According to the International Labour Organization (ILO), measuring inclusion is essential to make progress in diversity and inclusion matters, but currently, only one-third of companies do so. It is crucial to disaggregate the data to identify patterns and implement improvements. A company that keeps records of diversity and inclusion actions can continuously adjust strategies and make smarter decisions.
According to the diversity, inclusion, and belonging report by McKinsey and Company and Boston Consulting Group, “Companies with greater diversity in sexual orientation in their leadership team are 25% more likely to financially outperform their peers. However, in Latin America, only 4% of these senior positions are held by diverse groups,” Clavijo reported.
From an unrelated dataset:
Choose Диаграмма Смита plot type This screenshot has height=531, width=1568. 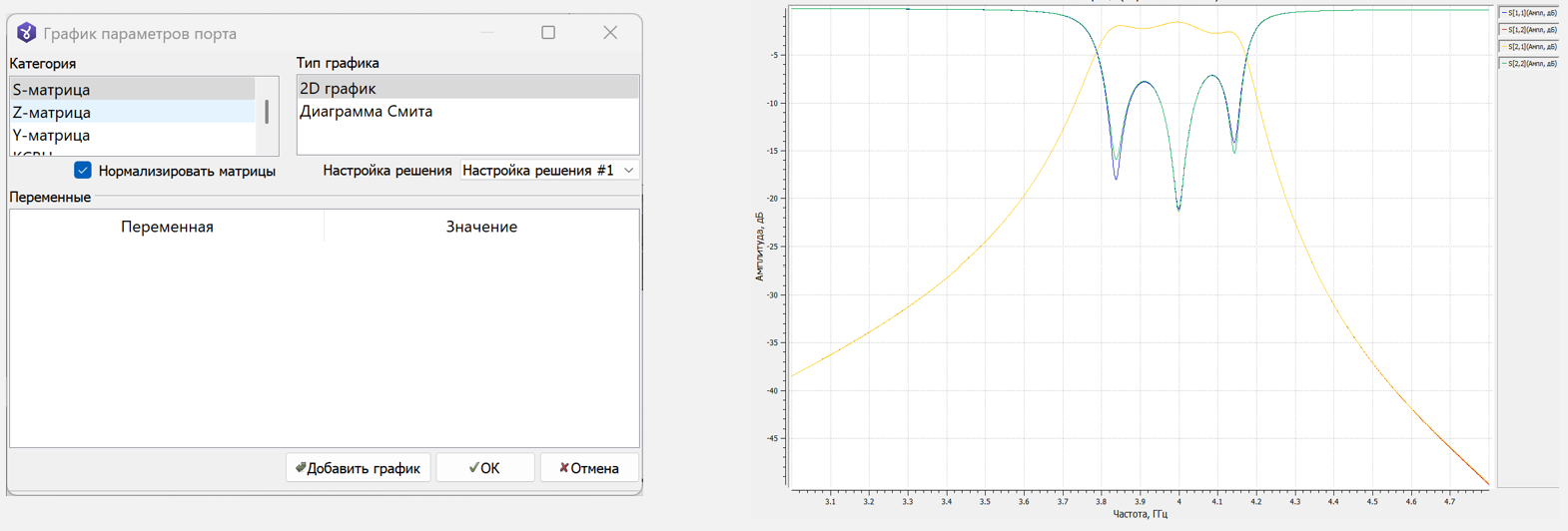(366, 112)
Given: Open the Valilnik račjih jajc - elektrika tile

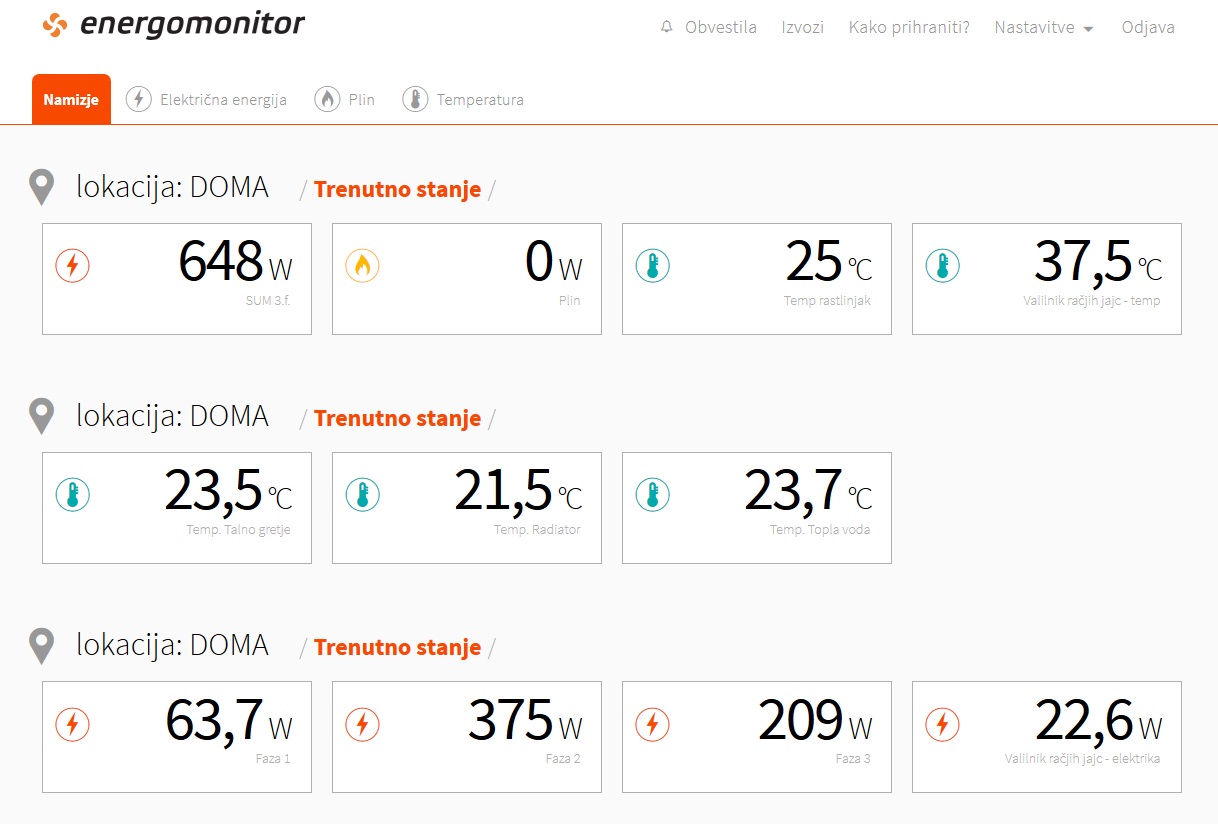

Another concrete action of this organization is the implementation of Employee Resource Groups (ERGs), spaces formed and led by LGBTIQ+ community members, women in technology, people of color, war veterans, and people with disabilities, where they discuss the current panorama of these groups and make their realities known.
“These spaces help increase awareness throughout the company about the existence of diverse perspectives and create communities among employees who identify themselves as members of specific groups. Employee energy levels are higher when they participate in ERGs, and affiliation to these groups provides them with a more attractive and satisfying work experience,” he said.
“This June, more and more companies shine for their achievements in becoming more diverse and inclusive, not just for the iridescence of a rainbow in their logo until the end of the month. To date, there are more than 120 companies with the #FriendlyBiz seal, certifying them as #DiscriminationFreeSpaces, an internationally recognized seal in 15 countries where LGBTIQ+ Chambers of Commerce operate, endorsing corporate initiatives to achieve discrimination-free spaces for two years,” explained Felipe Cárdenas, President of the Chamber of Diversity.
A long road ahead
Despite the progress, there is still revealing data that indicate the need to continue with hard work. According to the latest study on work well-being in Colombia and the reality of workers in the country conducted by HubSpot, only 0.5% of workers believe that diversity and inclusion policies are important factors for promoting work well-being.
Furthermore, very few companies in Colombia carry out this type of analysis and systematically implement a comprehensive plan for diversity and inclusion. It is estimated that less than 1% of companies conduct studies, design clear policies, or provide training and activities that make the company a discrimination-free environment.